Assignment — What is needed here is every record, retyped without any change.
======== Provided entries
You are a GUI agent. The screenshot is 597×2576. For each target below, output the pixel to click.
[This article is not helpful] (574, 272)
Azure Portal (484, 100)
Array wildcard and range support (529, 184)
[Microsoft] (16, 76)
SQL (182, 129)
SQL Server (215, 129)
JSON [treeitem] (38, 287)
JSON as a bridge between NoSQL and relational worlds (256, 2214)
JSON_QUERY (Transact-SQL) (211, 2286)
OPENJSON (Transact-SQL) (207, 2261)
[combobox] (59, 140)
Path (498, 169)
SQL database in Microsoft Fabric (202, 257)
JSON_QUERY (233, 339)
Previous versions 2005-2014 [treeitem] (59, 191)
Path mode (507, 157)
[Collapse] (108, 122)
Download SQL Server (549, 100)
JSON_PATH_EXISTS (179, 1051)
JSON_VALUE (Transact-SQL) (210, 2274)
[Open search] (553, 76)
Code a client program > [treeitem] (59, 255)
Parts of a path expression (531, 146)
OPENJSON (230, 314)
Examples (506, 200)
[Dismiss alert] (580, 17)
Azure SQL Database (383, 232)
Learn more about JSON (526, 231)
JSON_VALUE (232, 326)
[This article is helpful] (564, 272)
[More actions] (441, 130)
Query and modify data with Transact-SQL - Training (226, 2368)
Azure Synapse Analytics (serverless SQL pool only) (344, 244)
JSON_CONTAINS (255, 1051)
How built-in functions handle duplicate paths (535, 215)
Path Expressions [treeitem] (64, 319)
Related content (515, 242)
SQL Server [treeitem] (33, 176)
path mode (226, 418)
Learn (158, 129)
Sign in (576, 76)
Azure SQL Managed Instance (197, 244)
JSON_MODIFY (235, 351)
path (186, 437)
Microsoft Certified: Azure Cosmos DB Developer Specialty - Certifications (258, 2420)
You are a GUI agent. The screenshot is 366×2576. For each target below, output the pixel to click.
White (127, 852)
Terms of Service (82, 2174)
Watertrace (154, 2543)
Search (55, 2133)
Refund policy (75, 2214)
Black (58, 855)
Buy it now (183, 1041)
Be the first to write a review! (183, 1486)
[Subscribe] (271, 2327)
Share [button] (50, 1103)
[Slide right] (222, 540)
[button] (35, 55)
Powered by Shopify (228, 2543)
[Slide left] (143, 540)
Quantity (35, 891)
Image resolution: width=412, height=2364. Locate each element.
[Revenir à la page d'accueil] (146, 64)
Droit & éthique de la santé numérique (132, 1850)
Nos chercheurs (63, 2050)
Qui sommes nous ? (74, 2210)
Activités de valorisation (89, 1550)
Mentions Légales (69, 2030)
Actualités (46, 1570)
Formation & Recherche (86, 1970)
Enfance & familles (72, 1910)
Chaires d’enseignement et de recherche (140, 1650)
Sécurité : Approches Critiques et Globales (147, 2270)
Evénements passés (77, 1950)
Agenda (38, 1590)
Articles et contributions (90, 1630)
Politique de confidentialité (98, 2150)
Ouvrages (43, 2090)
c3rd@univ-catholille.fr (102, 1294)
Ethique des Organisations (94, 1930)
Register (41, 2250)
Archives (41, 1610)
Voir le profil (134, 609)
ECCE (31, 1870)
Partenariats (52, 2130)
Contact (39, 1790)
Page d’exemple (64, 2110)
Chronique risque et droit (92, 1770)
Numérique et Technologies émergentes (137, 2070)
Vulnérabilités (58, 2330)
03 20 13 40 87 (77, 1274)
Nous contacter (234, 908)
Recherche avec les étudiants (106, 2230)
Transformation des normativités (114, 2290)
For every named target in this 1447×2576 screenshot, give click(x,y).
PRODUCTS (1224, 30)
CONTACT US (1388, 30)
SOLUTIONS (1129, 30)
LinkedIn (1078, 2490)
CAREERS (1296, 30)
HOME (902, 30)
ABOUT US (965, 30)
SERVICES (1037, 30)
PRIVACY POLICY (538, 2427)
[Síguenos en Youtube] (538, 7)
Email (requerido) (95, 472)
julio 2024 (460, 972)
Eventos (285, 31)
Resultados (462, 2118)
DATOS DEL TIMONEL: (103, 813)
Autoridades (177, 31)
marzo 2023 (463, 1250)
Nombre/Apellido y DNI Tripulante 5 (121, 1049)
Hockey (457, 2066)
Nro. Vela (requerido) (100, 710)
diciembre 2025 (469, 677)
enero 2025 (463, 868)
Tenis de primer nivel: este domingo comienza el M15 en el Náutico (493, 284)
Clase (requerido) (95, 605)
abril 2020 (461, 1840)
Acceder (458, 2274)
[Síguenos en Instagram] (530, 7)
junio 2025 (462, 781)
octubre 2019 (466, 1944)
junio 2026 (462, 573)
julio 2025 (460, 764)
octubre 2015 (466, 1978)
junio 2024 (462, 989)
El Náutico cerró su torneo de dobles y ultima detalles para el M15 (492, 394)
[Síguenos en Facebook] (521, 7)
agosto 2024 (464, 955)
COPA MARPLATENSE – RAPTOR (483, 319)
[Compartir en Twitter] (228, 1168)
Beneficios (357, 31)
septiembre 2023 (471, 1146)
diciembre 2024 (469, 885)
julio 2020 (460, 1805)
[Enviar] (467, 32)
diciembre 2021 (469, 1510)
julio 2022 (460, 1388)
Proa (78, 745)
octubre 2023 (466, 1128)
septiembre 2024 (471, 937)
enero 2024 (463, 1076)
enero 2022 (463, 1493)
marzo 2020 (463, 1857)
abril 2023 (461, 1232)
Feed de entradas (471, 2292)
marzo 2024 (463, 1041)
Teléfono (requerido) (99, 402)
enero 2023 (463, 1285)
================
Completed task —
You are a GUI agent. The screenshot is 597×2576. For each target below, output the pixel to click.
[This article is not helpful] (574, 272)
Azure Portal (484, 100)
Array wildcard and range support (529, 184)
[Microsoft] (16, 76)
SQL (182, 129)
SQL Server (215, 129)
JSON [treeitem] (38, 287)
JSON as a bridge between NoSQL and relational worlds (256, 2214)
JSON_QUERY (Transact-SQL) (211, 2286)
OPENJSON (Transact-SQL) (207, 2261)
[combobox] (59, 140)
Path (498, 169)
SQL database in Microsoft Fabric (202, 257)
JSON_QUERY (233, 339)
Previous versions 2005-2014 [treeitem] (59, 191)
Path mode (507, 157)
[Collapse] (108, 122)
Download SQL Server (549, 100)
JSON_PATH_EXISTS (179, 1051)
JSON_VALUE (Transact-SQL) (210, 2274)
[Open search] (553, 76)
Code a client program > [treeitem] (59, 255)
Parts of a path expression (531, 146)
OPENJSON (230, 314)
Examples (506, 200)
[Dismiss alert] (580, 17)
Azure SQL Database (383, 232)
Learn more about JSON (526, 231)
JSON_VALUE (232, 326)
[This article is helpful] (564, 272)
[More actions] (441, 130)
Query and modify data with Transact-SQL - Training (226, 2368)
Azure Synapse Analytics (serverless SQL pool only) (344, 244)
JSON_CONTAINS (255, 1051)
How built-in functions handle duplicate paths (535, 215)
Path Expressions [treeitem] (64, 319)
Related content (515, 242)
SQL Server [treeitem] (33, 176)
path mode (226, 418)
Learn (158, 129)
Sign in (576, 76)
Azure SQL Managed Instance (197, 244)
JSON_MODIFY (235, 351)
path (186, 437)
Microsoft Certified: Azure Cosmos DB Developer Specialty - Certifications (258, 2420)
You are a GUI agent. The screenshot is 366×2576. For each target below, output the pixel to click.
White (127, 852)
Terms of Service (82, 2174)
Watertrace (154, 2543)
Search (55, 2133)
Refund policy (75, 2214)
Black (58, 855)
Buy it now (183, 1041)
Be the first to write a review! (183, 1486)
[Subscribe] (271, 2327)
Share [button] (50, 1103)
[Slide right] (222, 540)
[button] (35, 55)
Powered by Shopify (228, 2543)
[Slide left] (143, 540)
Quantity (35, 891)
Image resolution: width=412, height=2364. Locate each element.
[Revenir à la page d'accueil] (146, 64)
Droit & éthique de la santé numérique (132, 1850)
Nos chercheurs (63, 2050)
Qui sommes nous ? (74, 2210)
Activités de valorisation (89, 1550)
Mentions Légales (69, 2030)
Actualités (46, 1570)
Formation & Recherche (86, 1970)
Enfance & familles (72, 1910)
Chaires d’enseignement et de recherche (140, 1650)
Sécurité : Approches Critiques et Globales (147, 2270)
Evénements passés (77, 1950)
Agenda (38, 1590)
Articles et contributions (90, 1630)
Politique de confidentialité (98, 2150)
Ouvrages (43, 2090)
c3rd@univ-catholille.fr (102, 1294)
Ethique des Organisations (94, 1930)
Register (41, 2250)
Archives (41, 1610)
Voir le profil (134, 609)
ECCE (31, 1870)
Partenariats (52, 2130)
Contact (39, 1790)
Page d’exemple (64, 2110)
Chronique risque et droit (92, 1770)
Numérique et Technologies émergentes (137, 2070)
Vulnérabilités (58, 2330)
03 20 13 40 87 (77, 1274)
Nous contacter (234, 908)
Recherche avec les étudiants (106, 2230)
Transformation des normativités (114, 2290)
For every named target in this 1447×2576 screenshot, give click(x,y).
PRODUCTS (1224, 30)
CONTACT US (1388, 30)
SOLUTIONS (1129, 30)
LinkedIn (1078, 2490)
CAREERS (1296, 30)
HOME (902, 30)
ABOUT US (965, 30)
SERVICES (1037, 30)
PRIVACY POLICY (538, 2427)
[Síguenos en Youtube] (538, 7)
Email (requerido) (95, 472)
julio 2024 (460, 972)
Eventos (285, 31)
Resultados (462, 2118)
DATOS DEL TIMONEL: (103, 813)
Autoridades (177, 31)
marzo 2023 (463, 1250)
Nombre/Apellido y DNI Tripulante 5 (121, 1049)
Hockey (457, 2066)
Nro. Vela (requerido) (100, 710)
diciembre 2025 (469, 677)
enero 2025 (463, 868)
Tenis de primer nivel: este domingo comienza el M15 en el Náutico (493, 284)
Clase (requerido) (95, 605)
abril 2020 (461, 1840)
Acceder (458, 2274)
[Síguenos en Instagram] (530, 7)
junio 2025 (462, 781)
octubre 2019 (466, 1944)
junio 2026 (462, 573)
julio 2025 (460, 764)
octubre 2015 (466, 1978)
junio 2024 (462, 989)
El Náutico cerró su torneo de dobles y ultima detalles para el M15 (492, 394)
[Síguenos en Facebook] (521, 7)
agosto 2024 (464, 955)
COPA MARPLATENSE – RAPTOR (483, 319)
[Compartir en Twitter] (228, 1168)
Beneficios (357, 31)
septiembre 2023 (471, 1146)
diciembre 2024 (469, 885)
julio 2020 (460, 1805)
[Enviar] (467, 32)
diciembre 2021 (469, 1510)
julio 2022 (460, 1388)
Proa (78, 745)
octubre 2023 (466, 1128)
septiembre 2024 (471, 937)
enero 2024 (463, 1076)
enero 2022 (463, 1493)
marzo 2020 (463, 1857)
abril 2023 (461, 1232)
Feed de entradas (471, 2292)
marzo 2024 (463, 1041)
Teléfono (requerido) (99, 402)
enero 2023 (463, 1285)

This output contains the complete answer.